Yes when I use my incra positioner fence to do dovetails or box joint because I am short at 5'7 :sad:, however, I also have a separate standalone router table that used to have a granite top and a bench dog router plate. I switched the top out to MDF when I upgraded to a lift which did not fit the smaller cutout for bench dog plate.


----------



## mr500 (Mar 27, 2012)

*webbb*



allthunbs said:


> Hi Jeff:
> 
> Ok, first, take a look at the router workshop videos at this url:
> 
> www.woodworkingchannel.com


WWC has let there web page domain expire. Nothing to see but a splash screen..Says it is pending or up for deletion


----------



## allthunbs (Jun 22, 2008)

jeff niehenke said:


> awesome work and you're using exactly how i was envisioning it. But do you ever wish you moved it closer to the front of the saw? centered in the table (front/back) looks like a little bit of a stretch for some work. I will be working from the right side of the table if needed for longer parts since my saw is backed up against my work bench.


Hi Jeff:

I promised some pictures showing placement. Here are my placement experiments:

Each top is 2'x4' except the very early ones. I wouldn't recommend the diagonal placements. It puts the safety pin in the wrong place. 

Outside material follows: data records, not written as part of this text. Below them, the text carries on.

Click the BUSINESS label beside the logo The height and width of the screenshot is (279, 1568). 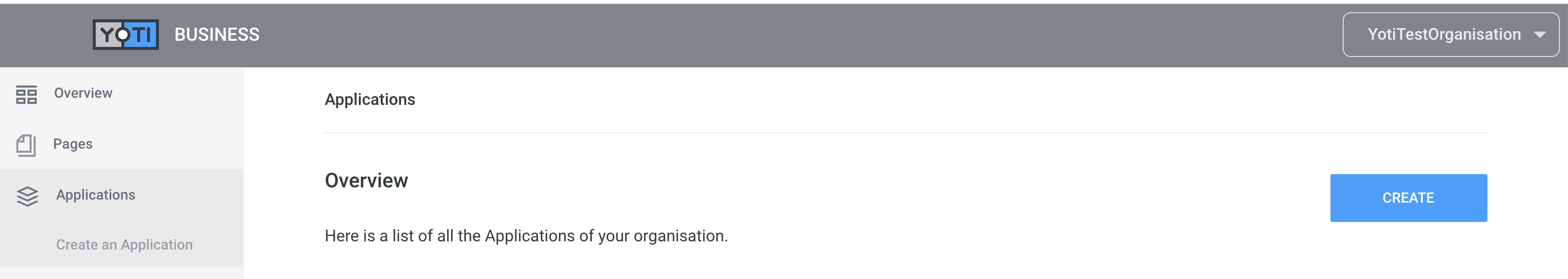coord(217,35)
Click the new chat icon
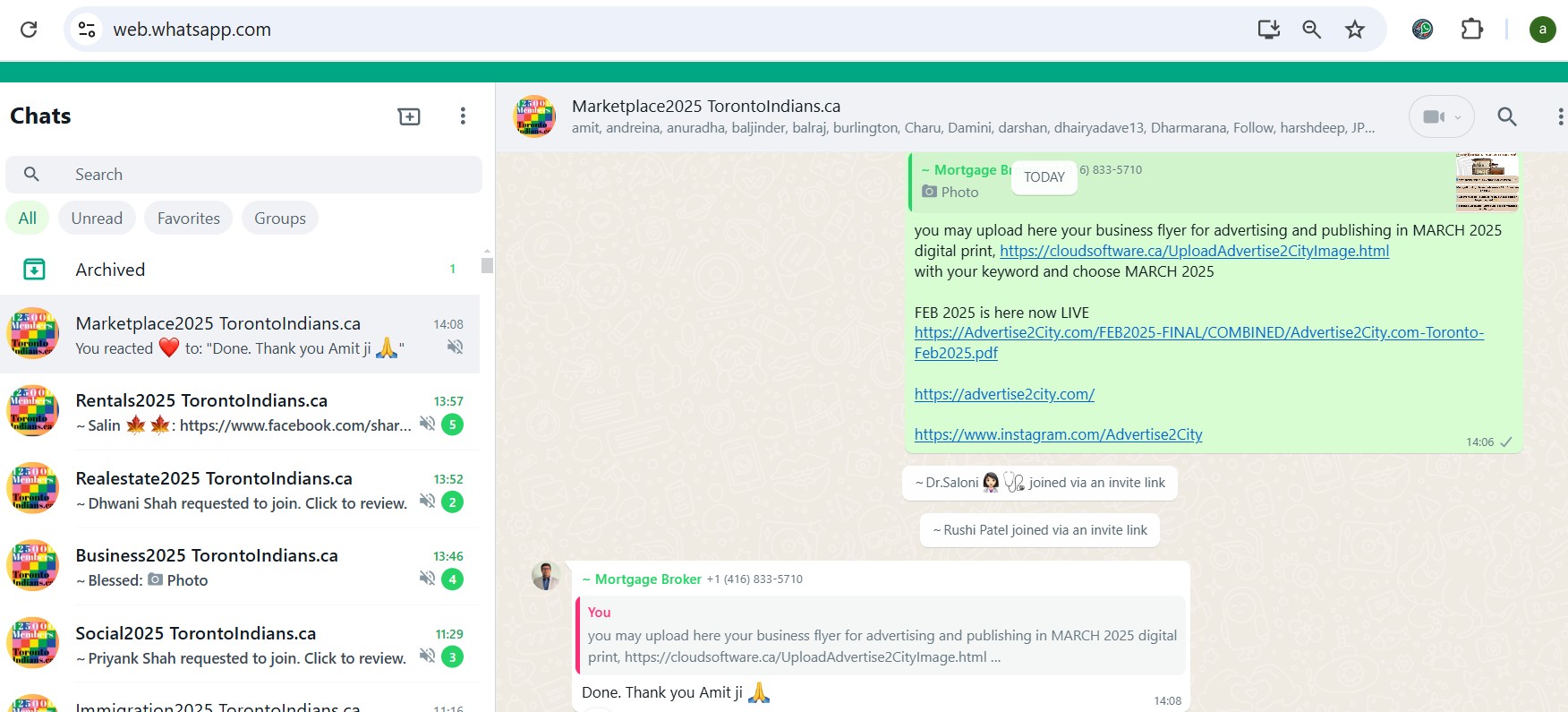The width and height of the screenshot is (1568, 712). coord(409,116)
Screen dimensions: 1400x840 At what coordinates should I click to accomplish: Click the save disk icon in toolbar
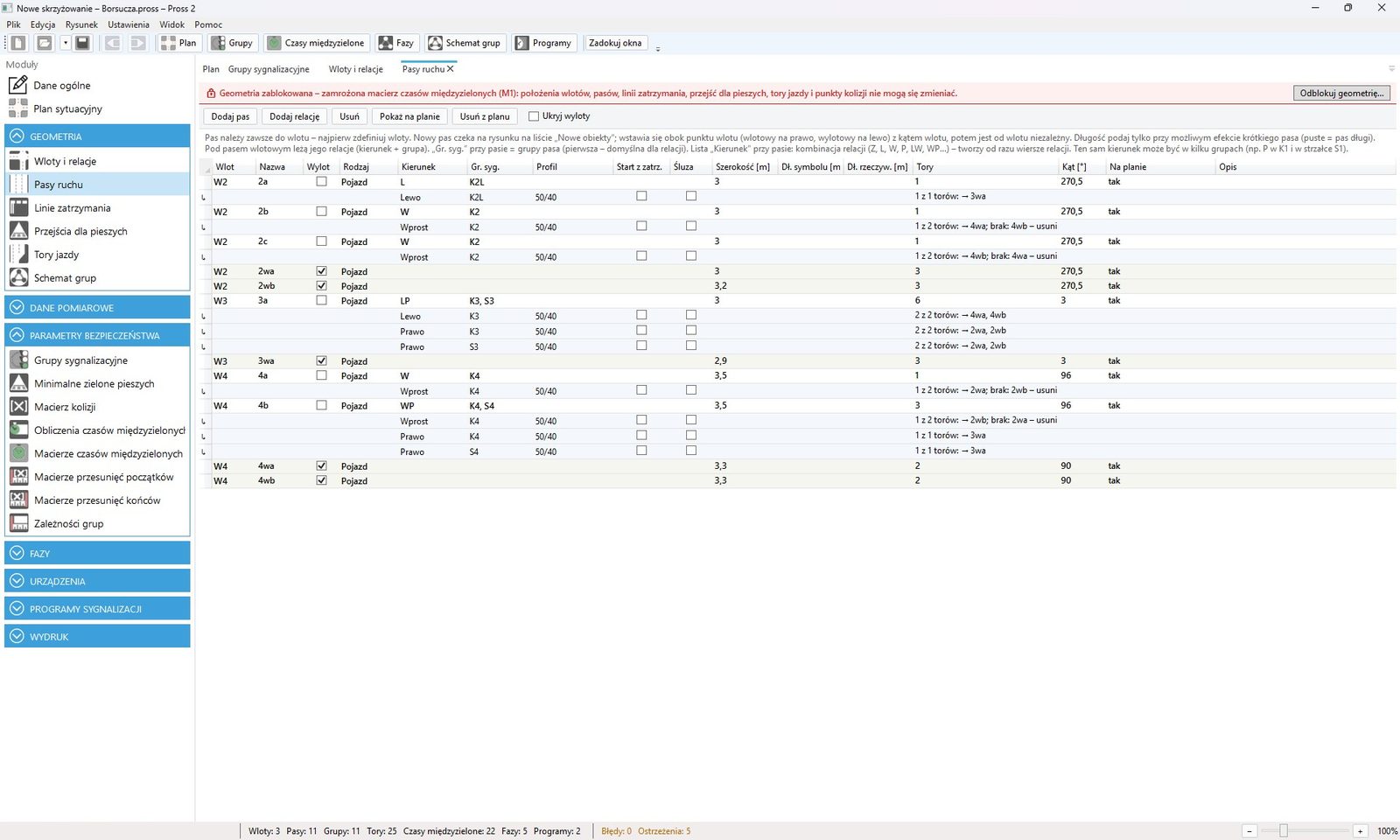tap(82, 43)
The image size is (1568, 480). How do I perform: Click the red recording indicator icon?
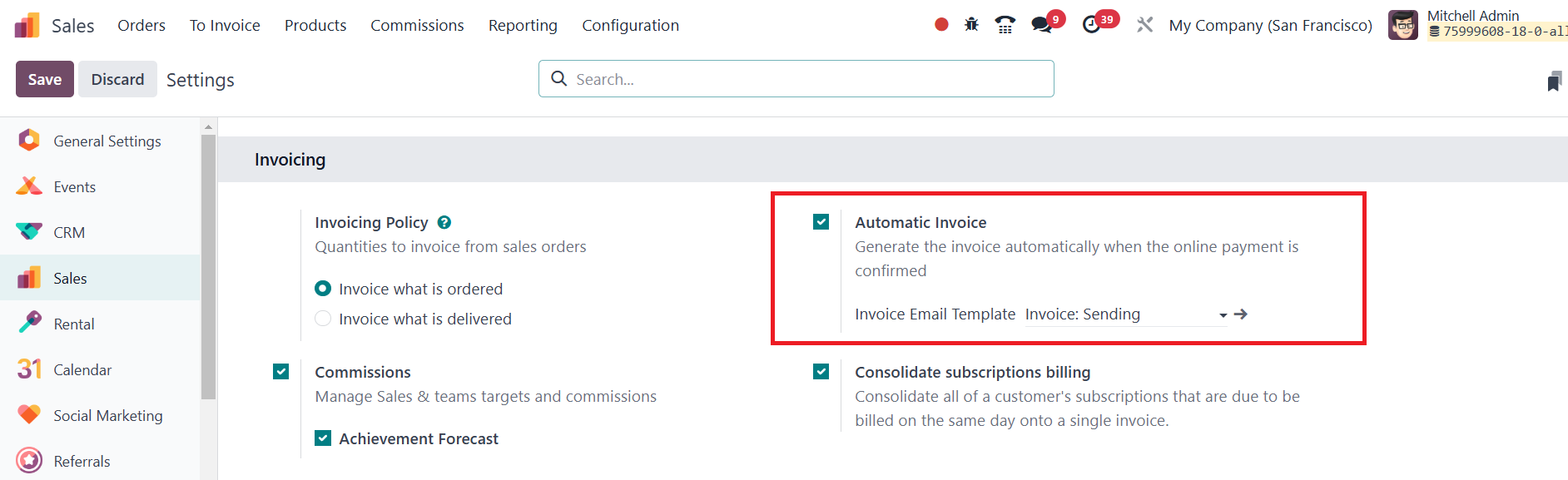[x=941, y=25]
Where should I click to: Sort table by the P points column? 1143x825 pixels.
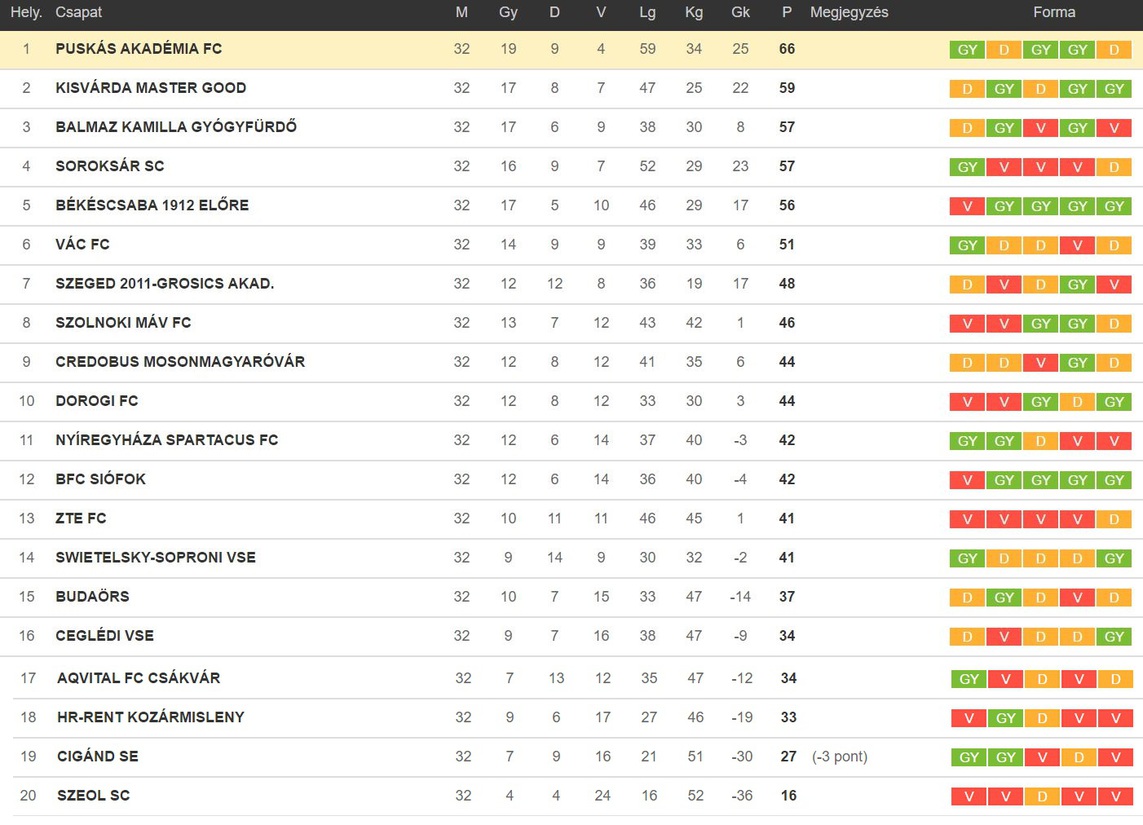pos(787,12)
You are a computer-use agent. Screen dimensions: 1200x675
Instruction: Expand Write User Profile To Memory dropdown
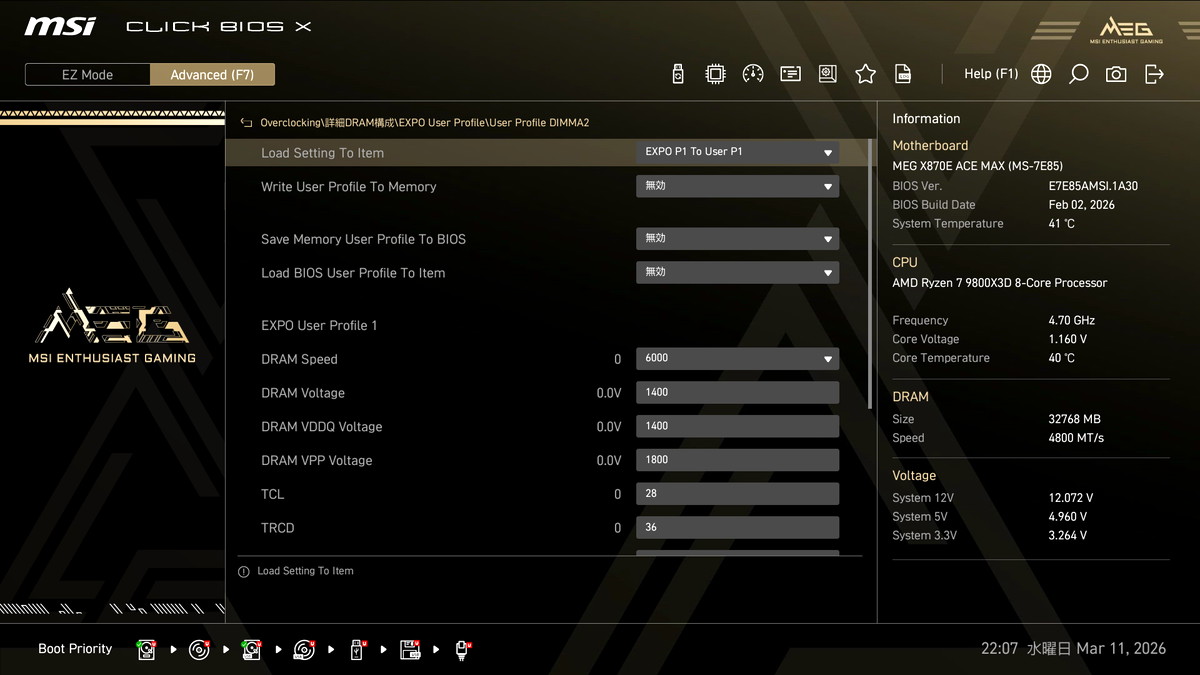[x=737, y=186]
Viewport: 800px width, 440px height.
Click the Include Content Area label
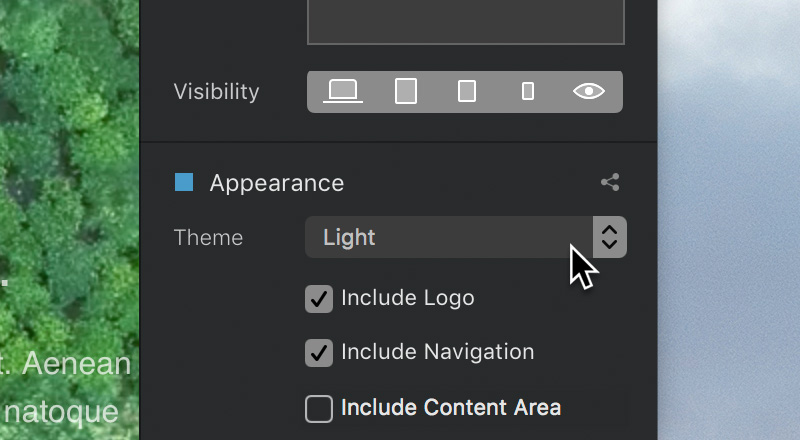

The latest version puts the bit immediately under the eyeline without having to bend over the table (like with the ones located in the middle). My constraint was the frame of the table underneath. 

All were made with the same template. I'm going to replace the OakPark baseplates with my own. They will be copies of the OakPark except they will all be the same size.


----------



## jeff niehenke (Feb 3, 2011)

Thanks for the great information, 
Just picked up the plywood i need to start constructing the cabinet and still waiting on my new granite blade. Will get after this next week for sure.


----------



## chabor (Aug 20, 2009)

*Awesome base*

Hi Jeff,
The base you designed is what I've been thinking of doing for some time, but haven't made the jump. I have the ICS w/ the mobile base, but putting any weight on the extension table torques the entire system. 

I was wondering if you'd be willing to share the exact plan? I'm not a welder, so I'd have to hire someone to do the work for me. I'm curious if you did this yourself or if you hired it out? If you did have to pay someone, any ball park on the cost? 

thanks for any guidance you might provide,

Charlie


----------